Amazon employees have speculated that the company's strict return-to-office policy is part of a "quiet firing" strategy and the result of a secret agreement with cities that need to boost their local economies.
Not true, according to Amazon's CEO Andy Jassy.
During an internal all-hands meeting on Tuesday, Jassy denied those rumors, saying he understands it is a big "adjustment" the company needs to work through, according to a recording of the meeting obtained by Business Insider.
"This was not a cost play for us. This is very much about our culture and strengthening our culture," Jassy said, adding that the only city Amazon notified ahead of time about its RTO mandate was Seattle.
Amazon announced in September that most corporate employees will have to come into the office 5 days a week, starting in January. The announcement sparked fierce pushback from some employees. It also stoked rumors of the mandate being a stealth ploy to cull the workforce without a large formal layoff.
Amazon Web Services CEO Matt Garman said in a staff meeting last month that 9 out of 10 Amazon employees he'd spoken with were "excited" by the change. Still, more than 500 employees recently signed an internal petition protesting the new RTO policy.
When asked for comment, an Amazon spokesperson pointed to Jassy's memo from when the company announced the new RTO announcement.
At Tuesday's meeting, Jassy reiterated his belief that working in the same physical space can foster better innovation and work culture. He also said his eventual hope is that leadership won't have to track individual badging data and other workarounds. He added that employees will be able to work remotely when they are sick or need to repair something at home.
These moves are important for Amazon because of the rapidly changing nature of technology and intensifying competition, especially in the artificial intelligence field, Jassy said. Only a few companies survive for 50 or 100 years in the tech industry because "the world changes, technology changes, competitors change, companies change," he said.
"We have a chance to build the most remarkable company in the history of business," Jassy said. "But I also would say that I'm not sure that there's been a more important time in the history of this company with the way technology is changing, especially with AI, for us to be well set up to innovate together and to collaborate together and to be connected to one another and to understand the culture, and that's what we're optimizing for."
Jassy also addressed the company's decision to increase the ratio of individual contributors to managers by at least 15% by the first quarter of 2025.
Amazon hired so many people during the pandemic that it added "a lot more layers" to the company, he said. Having more management layers meant it took longer to get things done, and simple approvals went through multiple people. It created more bureaucracy.
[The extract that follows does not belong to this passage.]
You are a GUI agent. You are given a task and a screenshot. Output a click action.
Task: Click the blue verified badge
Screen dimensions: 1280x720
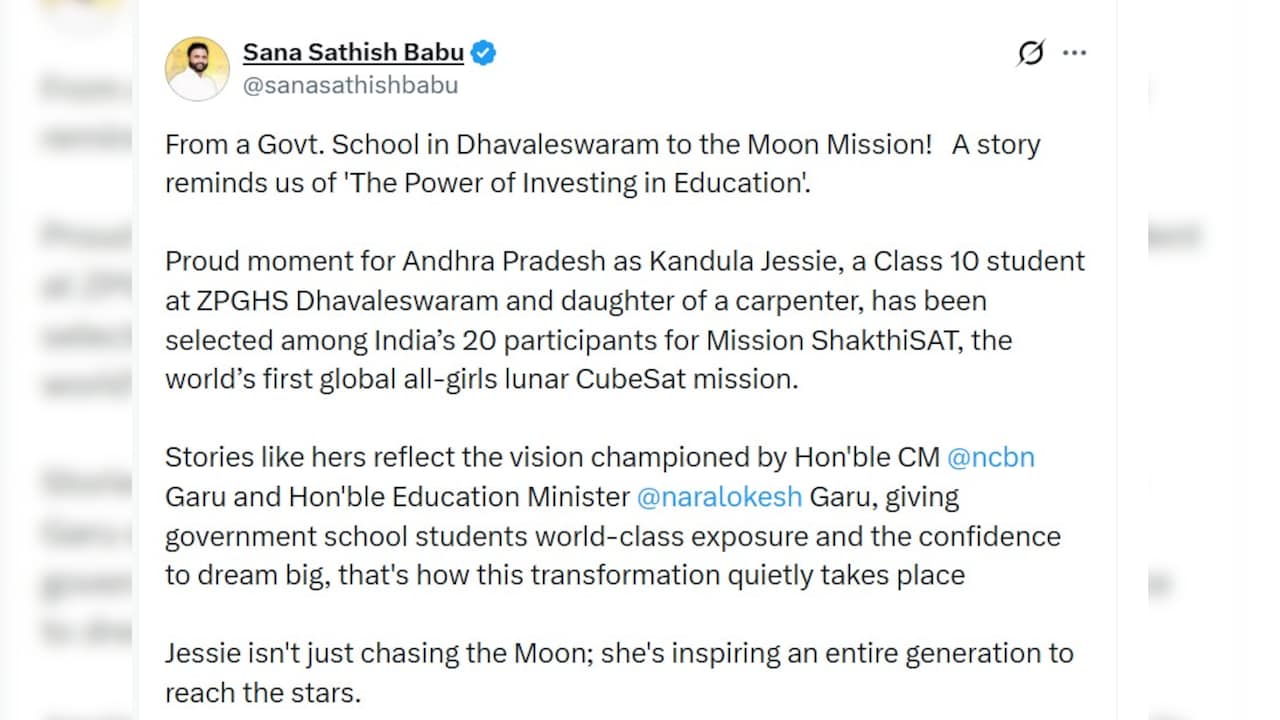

Having fewer managers can potentially fix this, he said.
As part of this, Amazon also announced a new "Bureacracy Mailbox" last month, where employees can send unnecessary and excessive processes or rules that need to be fixed. On Tuesday, Jassy told employees that he has received more than 500 emails through this bureaucracy inbox, and the company has taken action on over 150 of those suggestions.
"The reality is that the S team and I hate bureaucracy," Jassy said, referring to Amazon's most senior leadership team. "One of the reasons I'm still at this company is because it's not a political or bureaucratic place."